Au tournant des années 70/80 la rivière était pourtant en grande difficulté. Régulièrement polluée par les effluents de l’abattoir Tilly à Guerlesquin (partie amont), les épisodes de mortalité massive des poissons y étaient récurrents. De nombreuses piscicultures en surcharge chronique représentaient une menace sanitaire permanente et l’UDN (dermatose fulgurante) détruisait chaque année la plupart des grands saumons de printemps. La vidange décennale du barrage de Kernansquillec, situé juste à l’aval de la confluence du Guic et du Guer (cours moyen), venait encore assombrir le tableau avec son lot de vases charriées colmatant frayères et habitats piscicoles…
En 1984, une violente tempête dévaste la Bretagne.

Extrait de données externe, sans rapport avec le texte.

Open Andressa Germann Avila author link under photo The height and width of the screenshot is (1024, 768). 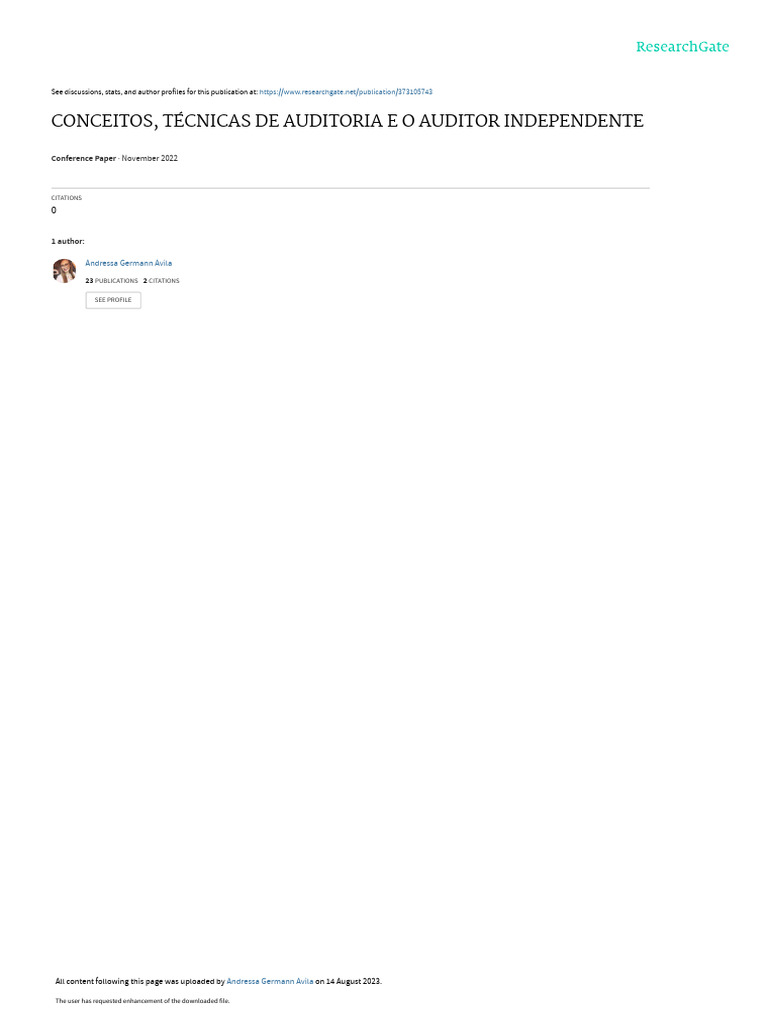point(129,263)
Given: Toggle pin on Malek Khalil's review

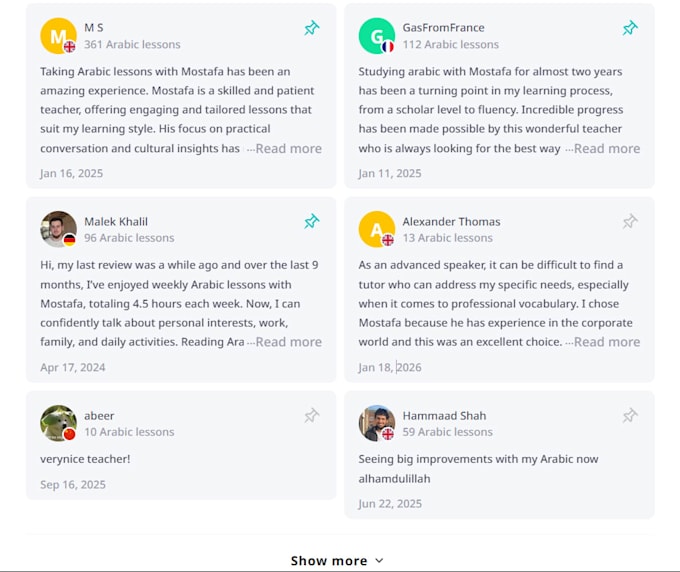Looking at the screenshot, I should point(311,222).
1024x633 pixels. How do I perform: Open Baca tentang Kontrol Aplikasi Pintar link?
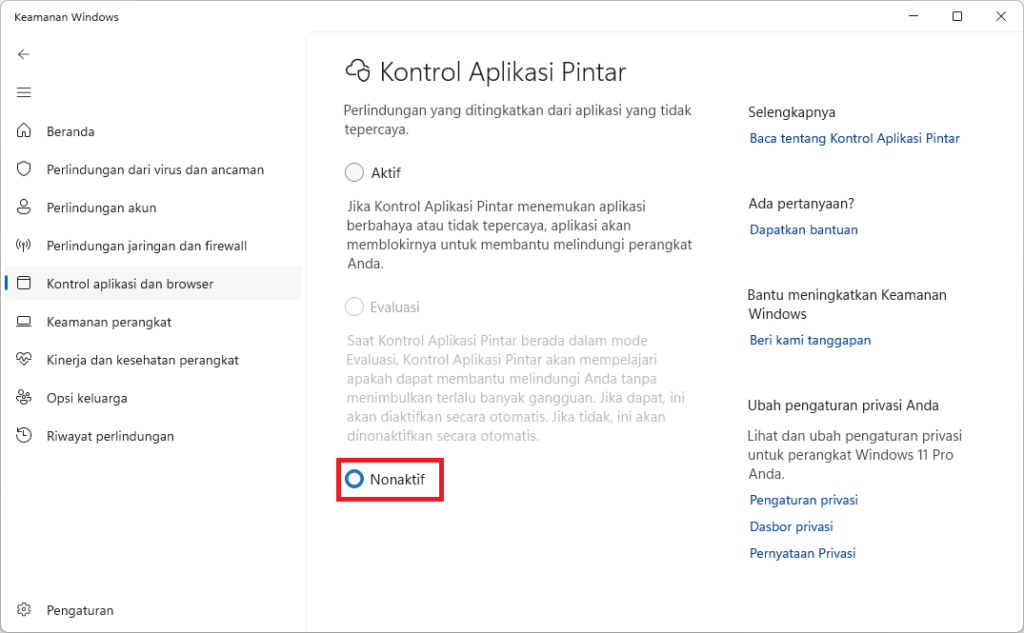(x=854, y=138)
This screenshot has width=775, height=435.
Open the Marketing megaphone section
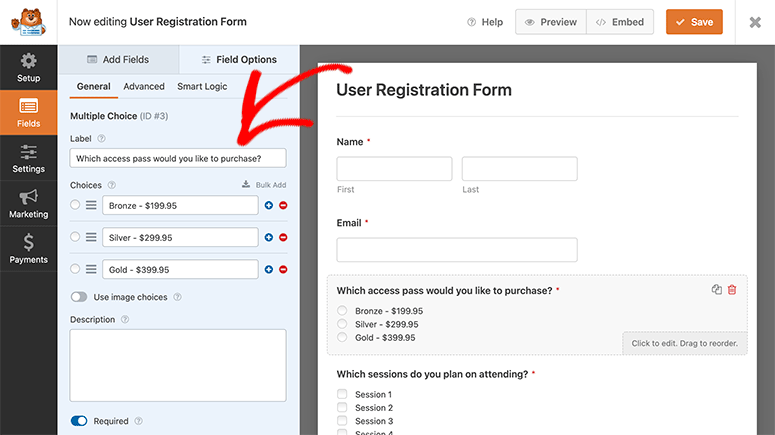pos(28,204)
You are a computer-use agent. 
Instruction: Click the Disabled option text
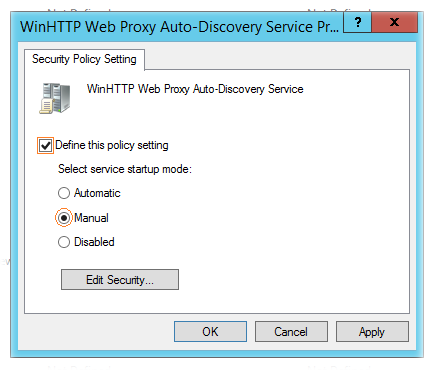point(94,242)
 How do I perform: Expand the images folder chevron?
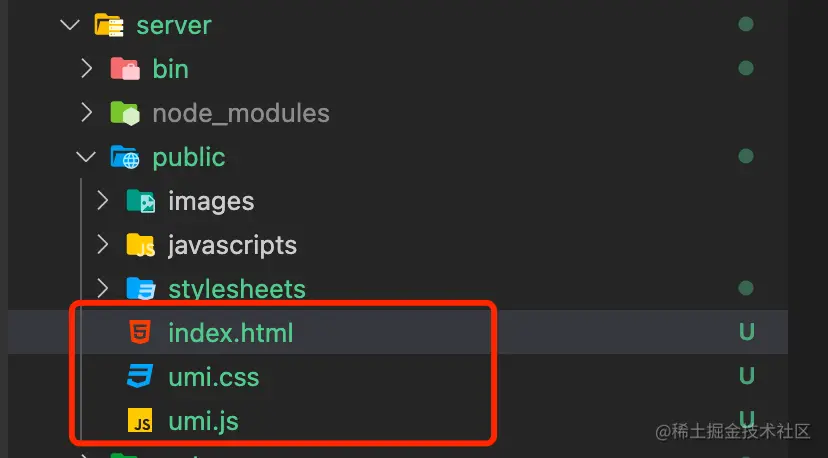tap(103, 201)
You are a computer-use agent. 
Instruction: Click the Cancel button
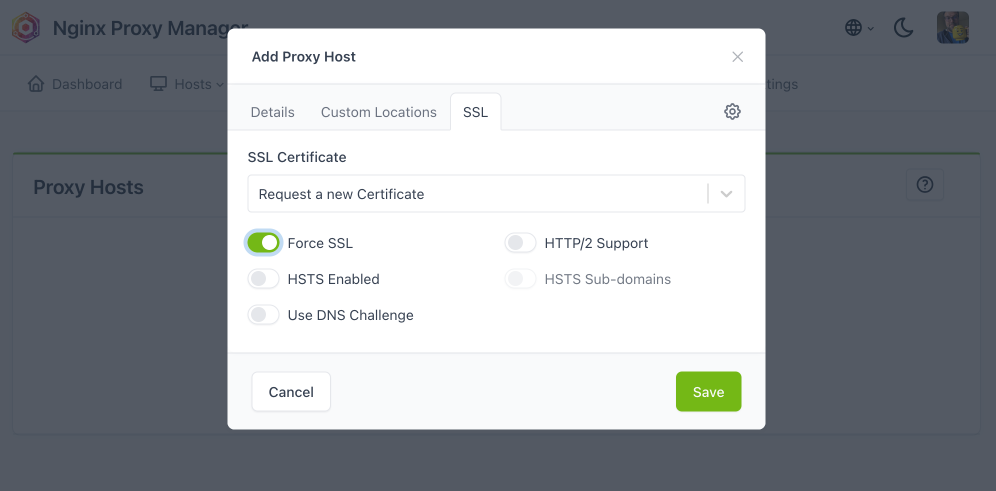[291, 392]
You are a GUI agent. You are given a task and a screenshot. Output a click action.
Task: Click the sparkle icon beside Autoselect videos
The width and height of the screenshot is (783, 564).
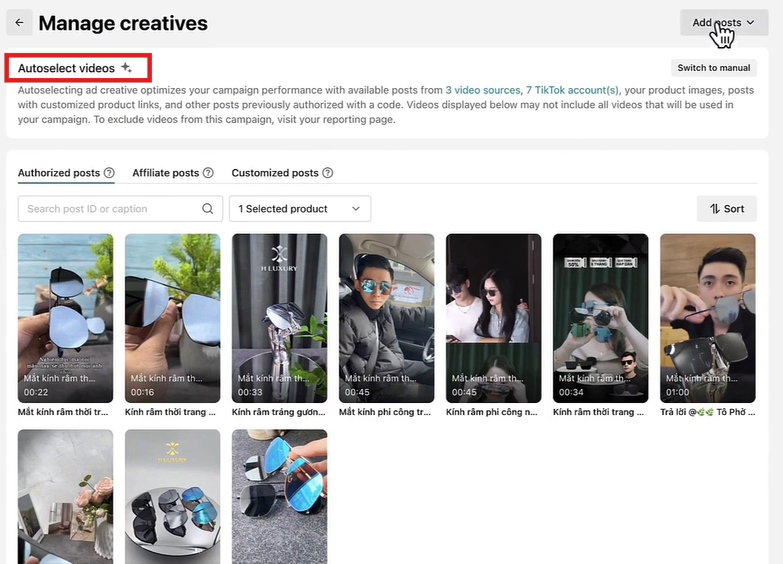(126, 68)
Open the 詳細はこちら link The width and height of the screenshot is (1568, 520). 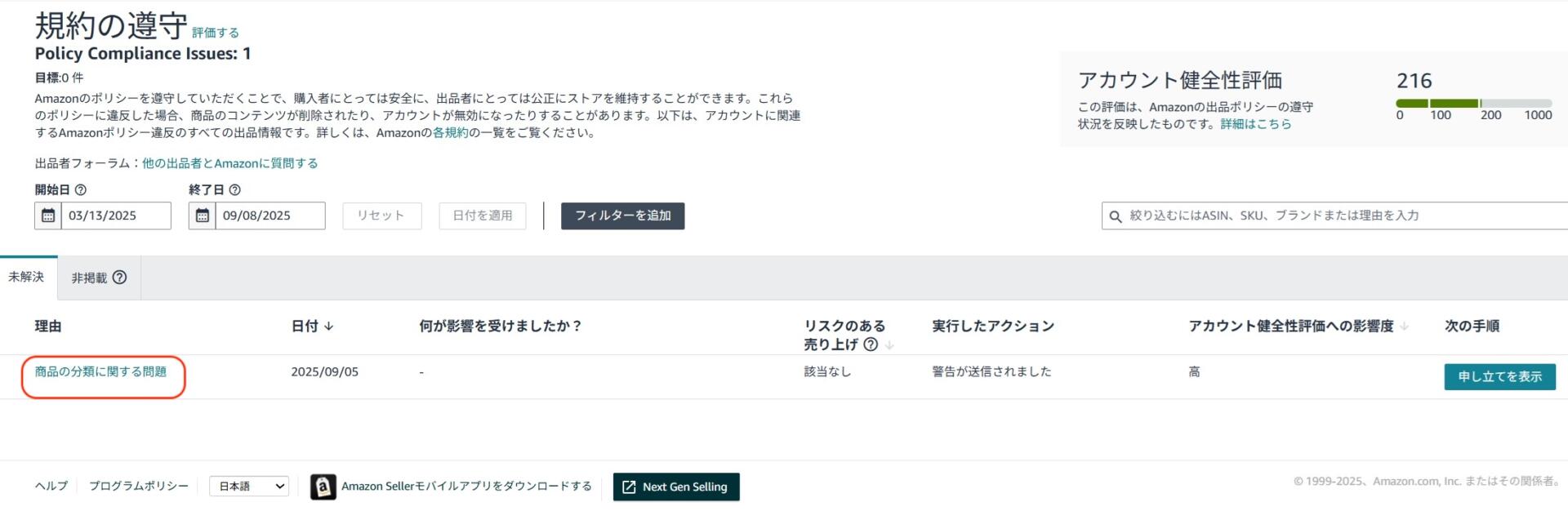[1256, 124]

La vallée est saccagée, la rivière entravée par de nombreux embâcles qui vont nécessiter l’intervention des collectivités et déclencher dans la population une prise de conscience de la valeur du bien commun que représente la rivière. Les associations sont alors très actives (notamment Eau et Rivières de Bretagne). La collaboration avec les élus locaux et les organisations professionnelles agricoles se scelle autour de cet enjeu et donne naissance à l’Association pour la Protection et la Mise en Valeur Vallée du Léguer. Sous une autre forme, cette collaboration originale est toujours à l’œuvre au travers du « Bassin Versant Vallée du Léguer ».
En 1995, la destruction du barrage de Kernansquillec (premier grand barrage hydro-électrique effacé en France) est ordonnée par l’Etat pour cause d’insécurité. La rivière est libérée de cet obstacle infranchissable pour tous les poissons. Truites et saumons vont dorénavant coloniser l’ensemble du cours amont, démultipliant ainsi (pour le saumon surtout) les accès aux frayères, donc le potentiel de reproduction.
Un tel potentiel piscicole appelle, bien entendu une gestion halieutique rigoureuse et respectueuse du milieu.
Le contexte Français de la pêche associative, très demandeur de réglementation simplifiée et unifiée, donc peu adaptée aux exigences de gestion d’une rivière à migrateurs, a contraint notre association à de nombreuses adaptations. Ses rapports avec les structures fédératives ont beaucoup évolué ces dernières années.
Durant plusieurs décennies, les AAPPMA de Belle-Isle-en-Terre et Lannion sont restées à l’écart de la vie fédérale, estimant (à tort ou à raison) la Fédération incapable de répondre aux enjeux spécifiques de notre rivière. Elles ont bénéficié du contexte de mobilisation locale et développé, en proximité avec les élus de la vallée et l’Association pour la Protection et la Mise en Valeur de la Vallée du Léguer une pêche en « gestion patrimoniale » caractérisée principalement par l’absence de déversement piscicole sous quelque forme que ce soit. Elles ont également produit une forte culture de « chantiers de rivière » qui a soudé les équipes de bénévoles.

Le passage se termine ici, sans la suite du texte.